Tag Archives: information omnivores

top 2010 takeaway: be an information omnivore.

I learn a lot every year, but like to reflect on the biggest thing I took away from the previous 12 months. For 2010, that lesson would be the importance of being an information omnivore.

An information omnivore (in my definition) is someone who reads and consumes information from a wide variety of sources … books to microblogs, speakers to cultural events. Books remain a primary source of knowledge for me (coming from a family of librarians), and perhaps no book influenced my job as much as Susan Weinschenk’s Neuro Web Design — which helped set goals and tactics during our sitewide redesign. I’m currently reading Kristina Halvorson’s Content Strategy for the Web, which is sparking more ideas. And Michael Pollan’s In Defense of Food not only influenced my diet, but served up insights for the workplace.

Social media outlets like Twitter and Facebook are excellent sustenance for information omnivores, dishing out a smorgasbord of articles and blog entries of interest, influence and ideas.

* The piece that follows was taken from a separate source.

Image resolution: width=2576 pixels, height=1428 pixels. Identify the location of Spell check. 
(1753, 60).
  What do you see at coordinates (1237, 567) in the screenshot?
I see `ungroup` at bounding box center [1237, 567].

I was blessed to make it to several conferences where I learned so much from some outstanding speakers, as well as from an awesome network of friends throughout higher ed. I think that every person I encounter — from world-famous speakers to my own students — have something to teach me if I’m smart enough to listen.

But my trumpeting of information omnivores also reflects a troubling trend: In an ideologically polarized time, more people seem to prefer less variety in their news and information diet. I’m not just talking about regular Fox News watchers, but those who choose to fill up on (depending on view) right-wing or left-wing blogs … they choose not to be informed but to have information that backs up their worldview, which they can defend in chatrooms, troll-filled online article comment sections or anywhere anyone deign have another opinion. It’s like we’re reverting to earlier days when any city of decent size had different papers for each political party. (And I can’t help but wonder, for example, what the publishers of the old Oswego Daily Palladium and Oswego Times, who savaged each other on the editorial pages, would think to know their bully pulpits merged into the Oswego Palladium-Times.)

At a time where more knowledge is at our fingertips than ever before, let’s explore it and open our minds to every avenue. Become an information omnivore — read, listen and let the treasures of learning enrich you.